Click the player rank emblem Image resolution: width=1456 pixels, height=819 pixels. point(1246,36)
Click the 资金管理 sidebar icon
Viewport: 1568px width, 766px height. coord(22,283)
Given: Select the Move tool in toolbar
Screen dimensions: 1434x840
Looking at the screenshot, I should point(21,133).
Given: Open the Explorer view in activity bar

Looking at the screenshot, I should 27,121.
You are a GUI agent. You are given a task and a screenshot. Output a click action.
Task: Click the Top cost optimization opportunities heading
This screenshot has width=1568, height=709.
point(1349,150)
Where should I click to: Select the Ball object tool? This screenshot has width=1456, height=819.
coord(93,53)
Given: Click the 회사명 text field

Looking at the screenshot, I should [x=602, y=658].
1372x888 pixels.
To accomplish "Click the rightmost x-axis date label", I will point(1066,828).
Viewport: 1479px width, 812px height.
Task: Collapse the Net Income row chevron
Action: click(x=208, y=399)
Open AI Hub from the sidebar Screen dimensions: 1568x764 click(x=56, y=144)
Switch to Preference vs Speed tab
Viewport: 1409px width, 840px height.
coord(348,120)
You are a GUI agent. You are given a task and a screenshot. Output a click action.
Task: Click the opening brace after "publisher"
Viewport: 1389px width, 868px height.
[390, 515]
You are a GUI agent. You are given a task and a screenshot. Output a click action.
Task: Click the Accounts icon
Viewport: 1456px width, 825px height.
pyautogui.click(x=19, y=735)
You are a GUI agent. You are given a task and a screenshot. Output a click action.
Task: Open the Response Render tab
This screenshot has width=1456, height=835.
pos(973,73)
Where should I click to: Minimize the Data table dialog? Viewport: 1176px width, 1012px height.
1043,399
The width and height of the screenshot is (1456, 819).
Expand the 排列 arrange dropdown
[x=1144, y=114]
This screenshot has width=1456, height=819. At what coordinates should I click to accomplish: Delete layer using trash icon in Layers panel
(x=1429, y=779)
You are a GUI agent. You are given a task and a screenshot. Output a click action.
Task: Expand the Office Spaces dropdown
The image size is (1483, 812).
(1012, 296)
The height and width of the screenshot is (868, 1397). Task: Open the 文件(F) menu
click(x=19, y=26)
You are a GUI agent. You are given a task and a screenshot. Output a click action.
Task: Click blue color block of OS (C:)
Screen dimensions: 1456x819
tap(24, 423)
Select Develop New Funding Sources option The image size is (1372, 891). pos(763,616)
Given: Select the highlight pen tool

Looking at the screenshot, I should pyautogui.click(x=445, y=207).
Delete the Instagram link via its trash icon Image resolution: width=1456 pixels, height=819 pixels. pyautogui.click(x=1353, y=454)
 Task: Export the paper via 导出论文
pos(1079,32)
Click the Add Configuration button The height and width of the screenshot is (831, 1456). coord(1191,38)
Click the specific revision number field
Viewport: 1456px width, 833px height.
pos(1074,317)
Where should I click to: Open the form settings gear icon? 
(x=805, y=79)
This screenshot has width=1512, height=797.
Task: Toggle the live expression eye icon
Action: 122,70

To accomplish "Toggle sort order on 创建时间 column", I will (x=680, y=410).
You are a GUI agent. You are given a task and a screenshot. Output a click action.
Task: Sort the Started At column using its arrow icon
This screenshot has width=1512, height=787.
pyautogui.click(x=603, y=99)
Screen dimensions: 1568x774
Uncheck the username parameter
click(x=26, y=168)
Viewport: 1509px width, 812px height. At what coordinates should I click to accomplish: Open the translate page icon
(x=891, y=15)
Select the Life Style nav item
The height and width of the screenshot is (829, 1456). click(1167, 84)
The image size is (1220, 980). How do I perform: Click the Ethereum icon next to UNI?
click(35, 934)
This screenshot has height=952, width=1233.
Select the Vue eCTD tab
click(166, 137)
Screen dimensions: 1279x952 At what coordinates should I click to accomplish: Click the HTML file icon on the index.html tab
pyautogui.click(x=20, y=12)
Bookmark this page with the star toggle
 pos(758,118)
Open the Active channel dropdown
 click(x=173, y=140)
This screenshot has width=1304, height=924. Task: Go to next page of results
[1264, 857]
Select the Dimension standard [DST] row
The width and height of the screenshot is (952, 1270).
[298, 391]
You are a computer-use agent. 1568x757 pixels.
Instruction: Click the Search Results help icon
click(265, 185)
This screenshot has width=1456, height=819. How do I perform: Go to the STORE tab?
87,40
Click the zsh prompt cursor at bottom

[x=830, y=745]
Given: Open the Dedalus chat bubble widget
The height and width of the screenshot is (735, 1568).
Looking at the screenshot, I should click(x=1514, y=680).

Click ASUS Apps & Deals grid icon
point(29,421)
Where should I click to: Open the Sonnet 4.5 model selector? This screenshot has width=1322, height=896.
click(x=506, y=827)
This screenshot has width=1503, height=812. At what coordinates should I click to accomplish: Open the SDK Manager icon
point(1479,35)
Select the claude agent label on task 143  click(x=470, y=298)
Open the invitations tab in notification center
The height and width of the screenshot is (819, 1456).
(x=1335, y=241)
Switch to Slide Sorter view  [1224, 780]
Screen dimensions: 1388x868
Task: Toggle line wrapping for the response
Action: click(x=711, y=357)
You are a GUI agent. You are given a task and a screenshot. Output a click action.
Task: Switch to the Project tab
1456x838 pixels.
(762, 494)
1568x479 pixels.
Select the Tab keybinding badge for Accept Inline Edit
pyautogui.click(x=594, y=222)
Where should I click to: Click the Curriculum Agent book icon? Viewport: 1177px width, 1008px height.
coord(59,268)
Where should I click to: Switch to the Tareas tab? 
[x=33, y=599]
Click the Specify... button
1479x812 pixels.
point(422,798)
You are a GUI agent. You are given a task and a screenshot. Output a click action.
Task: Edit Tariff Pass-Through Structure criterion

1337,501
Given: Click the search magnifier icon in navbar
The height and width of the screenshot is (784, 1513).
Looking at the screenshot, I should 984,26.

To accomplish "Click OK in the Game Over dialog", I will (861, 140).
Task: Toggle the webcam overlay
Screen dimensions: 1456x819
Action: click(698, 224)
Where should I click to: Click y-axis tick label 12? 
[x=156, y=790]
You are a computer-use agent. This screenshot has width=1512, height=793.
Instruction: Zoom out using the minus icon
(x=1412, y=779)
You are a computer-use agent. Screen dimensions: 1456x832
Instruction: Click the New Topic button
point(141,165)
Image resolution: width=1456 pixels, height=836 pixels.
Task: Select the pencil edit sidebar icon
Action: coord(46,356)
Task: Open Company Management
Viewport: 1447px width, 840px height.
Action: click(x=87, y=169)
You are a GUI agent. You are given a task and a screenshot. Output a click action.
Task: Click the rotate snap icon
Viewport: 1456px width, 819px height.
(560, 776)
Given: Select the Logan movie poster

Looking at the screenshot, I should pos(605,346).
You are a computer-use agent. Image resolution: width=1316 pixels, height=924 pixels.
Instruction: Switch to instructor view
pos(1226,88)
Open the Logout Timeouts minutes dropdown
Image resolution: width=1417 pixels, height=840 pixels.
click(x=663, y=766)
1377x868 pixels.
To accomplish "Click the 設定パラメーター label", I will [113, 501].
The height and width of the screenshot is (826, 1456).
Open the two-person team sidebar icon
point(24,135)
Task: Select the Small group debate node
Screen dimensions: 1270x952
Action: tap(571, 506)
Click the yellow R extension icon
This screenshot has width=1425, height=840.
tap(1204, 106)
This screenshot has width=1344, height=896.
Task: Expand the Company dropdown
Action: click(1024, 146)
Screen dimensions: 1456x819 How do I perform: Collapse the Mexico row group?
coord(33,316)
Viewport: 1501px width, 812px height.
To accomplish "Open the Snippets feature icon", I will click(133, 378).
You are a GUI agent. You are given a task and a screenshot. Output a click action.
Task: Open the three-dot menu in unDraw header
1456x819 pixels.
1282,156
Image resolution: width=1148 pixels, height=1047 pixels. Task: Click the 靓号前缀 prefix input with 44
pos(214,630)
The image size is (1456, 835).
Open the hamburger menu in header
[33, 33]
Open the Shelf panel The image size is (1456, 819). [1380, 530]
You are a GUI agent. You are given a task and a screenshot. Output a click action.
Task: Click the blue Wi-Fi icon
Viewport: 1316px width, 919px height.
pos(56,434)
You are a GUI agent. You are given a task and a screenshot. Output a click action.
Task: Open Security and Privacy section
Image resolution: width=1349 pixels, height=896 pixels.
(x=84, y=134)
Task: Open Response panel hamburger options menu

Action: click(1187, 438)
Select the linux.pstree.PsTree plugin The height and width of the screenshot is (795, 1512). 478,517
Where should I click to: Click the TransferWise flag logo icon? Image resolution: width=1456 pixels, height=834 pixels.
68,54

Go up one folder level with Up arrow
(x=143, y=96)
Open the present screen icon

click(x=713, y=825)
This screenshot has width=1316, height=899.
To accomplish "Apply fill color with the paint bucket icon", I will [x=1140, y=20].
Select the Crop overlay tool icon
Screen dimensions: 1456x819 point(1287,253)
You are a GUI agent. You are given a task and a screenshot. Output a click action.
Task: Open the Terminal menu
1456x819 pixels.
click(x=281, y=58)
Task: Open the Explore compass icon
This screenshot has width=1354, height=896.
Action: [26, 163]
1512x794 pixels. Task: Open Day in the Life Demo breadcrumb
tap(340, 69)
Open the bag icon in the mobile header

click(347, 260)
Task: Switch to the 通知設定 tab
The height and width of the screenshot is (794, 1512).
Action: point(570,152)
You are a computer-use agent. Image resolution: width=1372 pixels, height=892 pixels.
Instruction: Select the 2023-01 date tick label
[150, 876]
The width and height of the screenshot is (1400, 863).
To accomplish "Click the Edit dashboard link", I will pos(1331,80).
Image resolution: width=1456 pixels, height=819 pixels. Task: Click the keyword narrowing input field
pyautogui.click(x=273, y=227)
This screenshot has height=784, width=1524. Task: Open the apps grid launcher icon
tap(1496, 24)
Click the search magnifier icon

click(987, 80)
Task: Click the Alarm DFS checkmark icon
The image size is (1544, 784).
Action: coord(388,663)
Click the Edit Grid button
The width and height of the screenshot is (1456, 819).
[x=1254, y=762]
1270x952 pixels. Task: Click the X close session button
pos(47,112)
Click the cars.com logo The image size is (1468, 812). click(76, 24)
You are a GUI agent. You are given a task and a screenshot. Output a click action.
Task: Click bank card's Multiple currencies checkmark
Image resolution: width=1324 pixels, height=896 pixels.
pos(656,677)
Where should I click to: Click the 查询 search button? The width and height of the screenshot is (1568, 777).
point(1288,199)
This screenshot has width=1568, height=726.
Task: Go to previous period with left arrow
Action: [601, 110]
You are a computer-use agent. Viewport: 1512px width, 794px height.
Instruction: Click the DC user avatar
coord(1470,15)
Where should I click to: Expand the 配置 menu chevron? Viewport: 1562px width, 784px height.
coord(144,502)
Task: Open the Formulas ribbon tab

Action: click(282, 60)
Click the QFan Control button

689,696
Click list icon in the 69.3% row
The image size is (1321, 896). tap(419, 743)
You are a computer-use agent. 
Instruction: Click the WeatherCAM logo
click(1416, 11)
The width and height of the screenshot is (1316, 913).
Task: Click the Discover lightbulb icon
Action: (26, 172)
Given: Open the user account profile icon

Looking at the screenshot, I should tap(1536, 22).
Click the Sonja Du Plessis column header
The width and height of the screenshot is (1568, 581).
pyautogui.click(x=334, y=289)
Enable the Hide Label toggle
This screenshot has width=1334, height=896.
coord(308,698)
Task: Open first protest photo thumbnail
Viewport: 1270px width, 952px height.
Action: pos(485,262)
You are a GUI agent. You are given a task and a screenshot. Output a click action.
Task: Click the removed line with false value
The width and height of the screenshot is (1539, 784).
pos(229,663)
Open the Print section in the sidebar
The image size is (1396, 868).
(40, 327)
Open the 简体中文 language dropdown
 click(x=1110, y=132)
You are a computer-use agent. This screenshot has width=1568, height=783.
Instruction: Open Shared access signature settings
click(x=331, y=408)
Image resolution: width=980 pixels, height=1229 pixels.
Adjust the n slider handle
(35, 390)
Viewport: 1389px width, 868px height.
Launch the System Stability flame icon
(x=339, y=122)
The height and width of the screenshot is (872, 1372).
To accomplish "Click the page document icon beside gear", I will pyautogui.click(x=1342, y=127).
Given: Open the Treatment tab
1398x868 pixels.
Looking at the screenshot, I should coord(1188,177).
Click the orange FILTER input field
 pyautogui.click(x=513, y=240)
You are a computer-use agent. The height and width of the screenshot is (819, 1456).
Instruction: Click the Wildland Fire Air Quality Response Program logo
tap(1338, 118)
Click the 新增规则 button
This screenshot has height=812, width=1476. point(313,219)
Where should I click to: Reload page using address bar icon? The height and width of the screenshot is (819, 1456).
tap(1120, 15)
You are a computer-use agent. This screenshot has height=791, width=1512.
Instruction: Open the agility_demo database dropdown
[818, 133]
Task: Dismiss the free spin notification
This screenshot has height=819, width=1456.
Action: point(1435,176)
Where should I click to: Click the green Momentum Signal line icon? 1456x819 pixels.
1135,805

Exercise directions:
How many lines in this material contain the string "column"? State the number alone.

Exercise result:
3